Le mûrier blanc (Morus alba), également connu comme mûrier commun, est un arbre majestueux au port étalé. Originaire de Chine, cet arbre rustique résiste à des températures allant jusqu'à -28°C. L'histoire du mûrier est intimement liée à la sériciculture, l'élevage du ver à soie, qui remonte à environ 2700 av. J.-C. selon la légende, lorsque l'impératrice Si-ling-chi observa les chenilles se nourrir des feuilles de cet arbre et décida de lancer l'industrie de la soie.
Cette dernière se développa rapidement à travers l'Inde, la Perse, et plus tard vers l'Europe au XVème et XVIème siècle.

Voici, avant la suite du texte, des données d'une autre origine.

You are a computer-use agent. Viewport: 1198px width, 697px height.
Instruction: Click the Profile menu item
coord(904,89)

En 1601, des mûriers furent plantés aux Tuileries à Paris, avec l'encouragement de Colbert pour leur culture, notamment dans le sud de la France. Malheureusement, le déclin de la sériciculture et la montée en puissance de la viticulture ont entraîné une forte diminution de cette espèce, alors que dans certaines régions comme la péninsule ibérique, seul le mûrier noir (Morus nigra) était cultivé.

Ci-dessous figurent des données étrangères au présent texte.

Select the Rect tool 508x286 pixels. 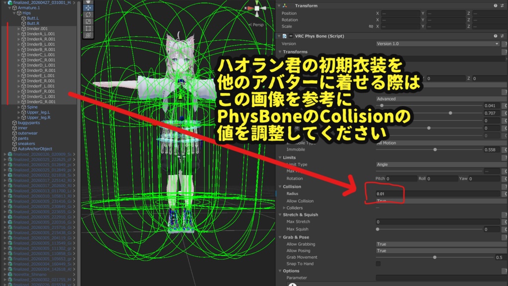(x=88, y=28)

Mesurant jusqu'à 10 mètres de hauteur, le mûrier blanc pousse lentement, atteignant environ 3 à 5 mètres en 20 ans, mais peut vivre de 400 à 500 ans.
Ses feuilles caduques, alternes et mesurant de 10 à 20 cm, se présentent sous différentes formes, notamment ovales, acuminées, et cordiformes. D'un vert luisant, elles virent au jaune à l'automne, offrant ainsi un spectacle magnifique. En mai, des fleurs minuscules apparaissent, des chatons mâles et femelles qui donneront des fruits après fécondation.
En septembre, des fruits ovoïdes de maximum 3 cm de longueur mûrissent. Ces fruits, d'une couleur blanc rosé à rose violacé, sont comestibles et appréciés par les oiseaux, bien que leur goût soit souvent jugé fade.
- Famille : Moracées
- Type : arbre caduc
- Origine : Chine
- Couleur : feuilles vert luisant, fruits blanc rosé à rose violacé
- Semis : oui
- Bouture : oui
- Plantation : automne ou printemps
- Floraison : mai
- Récolte : septembre
- Hauteur : 10 m (et autant d'étalement)
Conditions idéales pour le mûrier blanc
Pour prospérer, le mûrier blanc requiert une exposition ensoleillée, protégée des vents froids et des embruns, dans un sol bien drainé, fertile et profond. De plus, cet arbre montre une tolérance à la pollution atmosphérique, un atout dans les environnements urbanisés.
Conseils de culture et d'entretien
Résistant au froid jusqu'à -30°C et capable de supporter la sécheresse estivale une fois bien établi, le mûrier blanc est un atout précieux face aux impacts du réchauffement climatique. Pendant les premières années, un arrosage régulier en été s'avère nécessaire, accompagné de paillage pour garder le sol frais. En hiver, une protection contre les gelées tardives est bénéfique durant sa jeunesse. La taille de l'arbre peut être effectuée à la fin de l'automne ou à la fin de l'hiver pour donner une belle forme à l'arbre.
Récolte, conservation et usages des fruits
Les mûres se récoltent en fin d'été, lorsqu'elles se détachent aisément du pédoncule. Bien que leur conservation soit limitée au réfrigérateur, elles peuvent être également séchées ou utilisées pour préparer des confitures et gelées. Leur goût légèrement sucré attire les oiseaux, et elles ajoutent une touche de nature à votre jardin.
En outre, cet arbre trouve sa place en tant qu'arbre d'alignement ou isolé, offrant une ombre généreuse dans les jardins de taille moyenne, tout en s'intégrant à des haies de fruits et de baies comestibles. Il existe diverses espèces du genre Morus à considérer, dont le mûrier noir, le mûrier rouge, et bien entendu, le mûrier blanc avec ses divers cultivars au potentiel gastronomique varié.